太田述正コラム#9475(2017.11.21)
<石野裕子『物語 フィンランドの歴史』を読む(その15)>(2018.3.7公開)

 「フィンランドはドイツが戦争に勝利することを前提にしていたため、1918年10月、ドイツの支持を取り付けるためにドイツ皇帝ヴィルヘルム2世の親戚であるヘッセン<=カッセル>公フリードリッヒ・カール<(注30)>をフィンランド国王として迎える計画が策定された。・・・

 (注30)Friedrich Karl von Hessen-Kassel。1858~1940年。「当<初、>フィンランド議会は共和制支持者が多数を占めて<おり、>共和制を宣言<したが、>内戦を経て王制支持者が主導権を握った<という経緯があった。>」
https://ja.wikipedia.org/wiki/%E3%83%95%E3%83%AA%E3%83%BC%E3%83%89%E3%83%AA%E3%83%92%E3%83%BB%E3%82%AB%E3%83%BC%E3%83%AB%E3%83%BB%E3%83%95%E3%82%A9%E3%83%B3%E3%83%BB%E3%83%98%E3%83%83%E3%82%BB%E3%83%B3

⇒確かに、彼は、「<ドイツ>皇帝ヴィルヘルム2世の義弟」(上掲)ではありましたが、「従姉のマリア・フョードロヴナ<の子供が、ロシアの>ニコライ<2世>」(上掲)でもあり、かつまた、父親は「デンマーク・・・<の>王位継承<候補者>の一人と目された<人物であって、そのこともあり、>・・・フリードリヒ<自身、彼がドイツで生まれではあった・・1866年にデンマークからドイツへ割譲されたシュレースヴィヒ=ホルシュタイン
https://ja.wikipedia.org/wiki/%E3%82%B7%E3%83%A5%E3%83%AC%E3%83%BC%E3%82%B9%E3%83%B4%E3%82%A3%E3%83%92%EF%BC%9D%E3%83%9B%E3%83%AB%E3%82%B7%E3%83%A5%E3%82%BF%E3%82%A4%E3%83%B3%E5%B7%9E
生まれなので微妙ではある・・けれど、>デンマークで長く暮らした」(上掲)、という人物です。。
 そもそも、当時の英/欧州/ロシアの皇帝/国王達は、全て、多かれ少なかれ親戚関係にあった(典拠省略)のであり、石野のここの筆致もいかがなものか、と思います。
 「歴史的にヘッセン=カッセル家は北欧と縁が深く、北欧の諸王家とは互いに通婚関係があった。また、1代限りで終わったがスウェーデン国王フレドリク1世は同家出身であ<り>(ヘッセン王朝)<、>・・・フィンランドにおける君主制支持者のほとんどはスウェーデン系フィンランド人であった」(上掲)というのも、同工異曲ながら、まだ、石野の筆致よりはもっともらしい感じがします。
 いずれにせよ、彼が、皇帝ヴィルヘルム2世のお眼鏡にも適っていたことは間違いないでしょうが・・。
 なお、この邦語ウィキペディア執筆者達が、彼がフィンランド国王に短期間(1918年10月9日~12月14日)とはいえ就任したとしているのは、完全に誤りです。
https://en.wikipedia.org/wiki/Kingdom_of_Finland_(1918) (太田)

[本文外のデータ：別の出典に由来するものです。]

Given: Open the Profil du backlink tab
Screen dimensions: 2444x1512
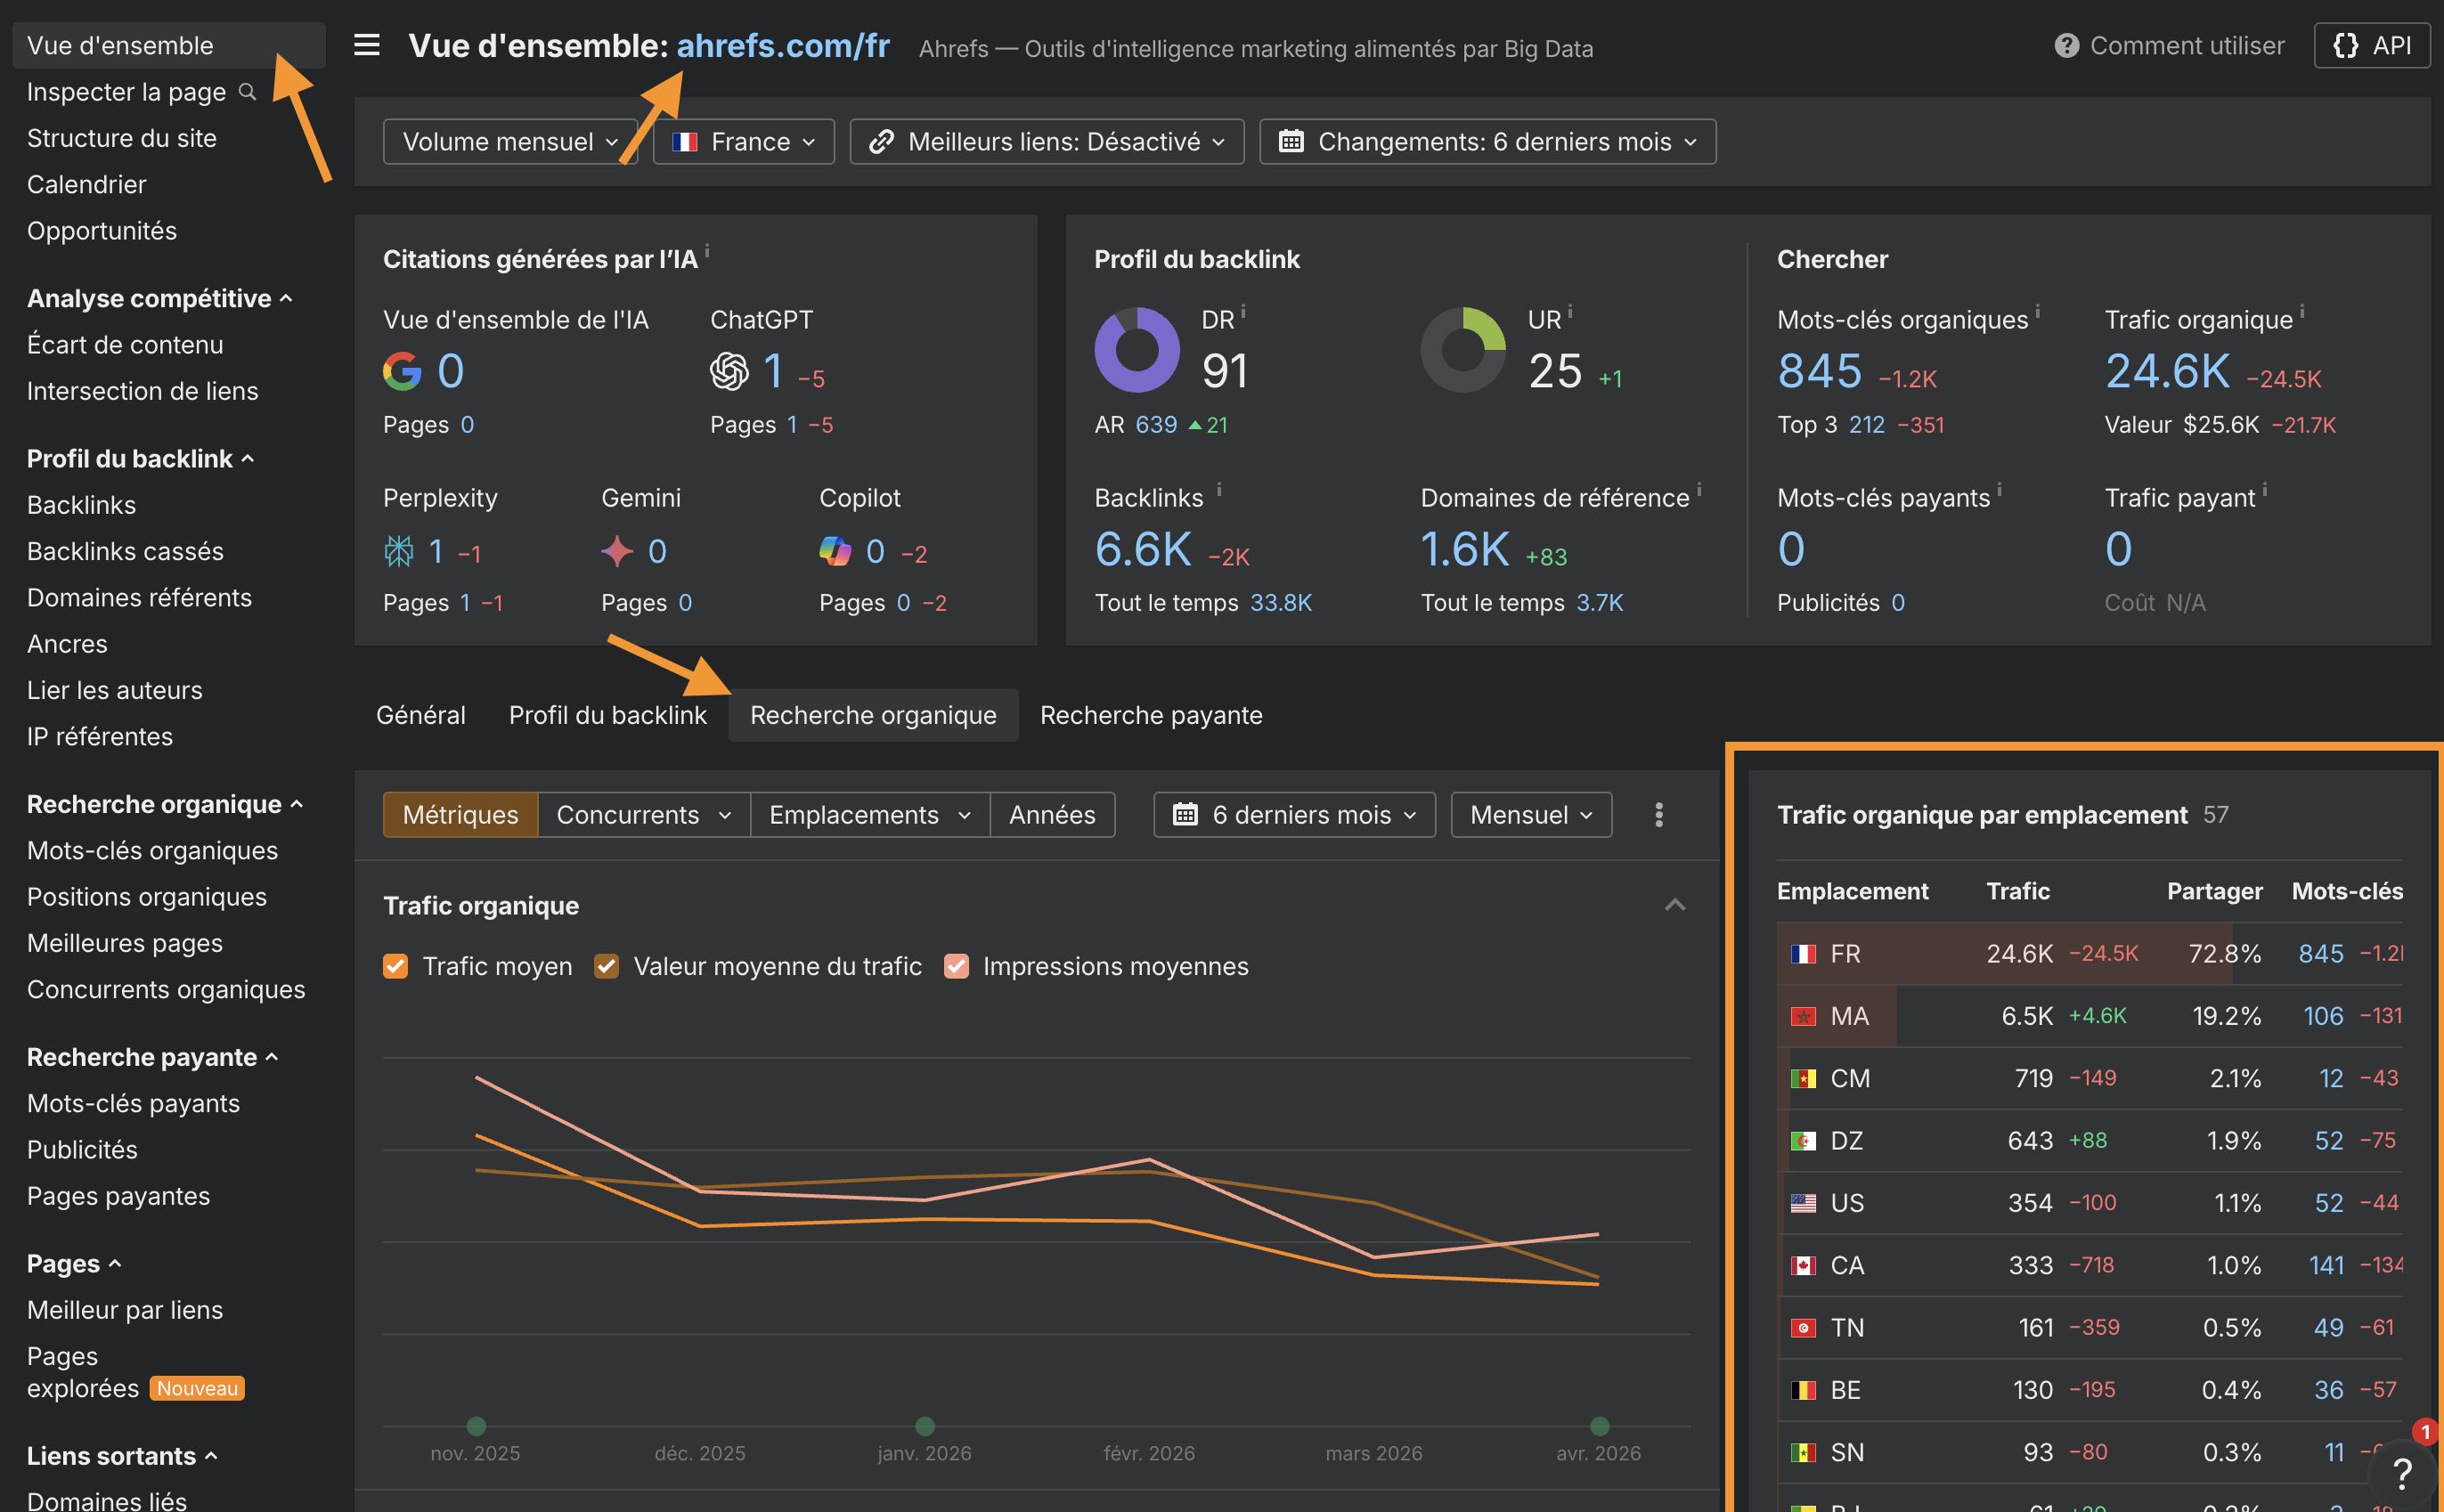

 <しかし、1918年11月に第一次世界大戦はドイツの敗北により終結<し>、・・・ドイツも共和制となり、・・・フィンランドがドイツ寄りであるならば独立を認めないとするイギリスとアメリカの意見もあった<ことを踏まえ、>・・・フリードリッヒ・カールが丁重にフィンランド王の座を辞退したことで君主制の道は閉ざされた。・・・

⇒英語ウィキペディア(上掲)は、彼に引導を渡したのはフィンランドの首相だったとしているのに、石野は、彼の方から「丁重にフィンランド王の座を辞退した」としているところ、その根拠を知りたいものです。(太田)

 1919年7月の初代大統領選には内戦の英雄であり、18年12月12日に摂政に就任していたマンネルヘイムが立候補した。
 だが、自由主義者で憲法制定委員会の委員長であったK・J・ストールベリ<(注31)>(1865~1952)が勝利する結果となった。

 (注31)Kaarlo Juho Ståhlberg。フィンランドの1919年憲法起草に中心的役割を果たしたところの、法学者にしてリベラルなナショナリスト。両親ともに代々ルター派牧師を輩出してきた家系でスウェーデン系。ヘルシンキ大法学部卒、同大博士。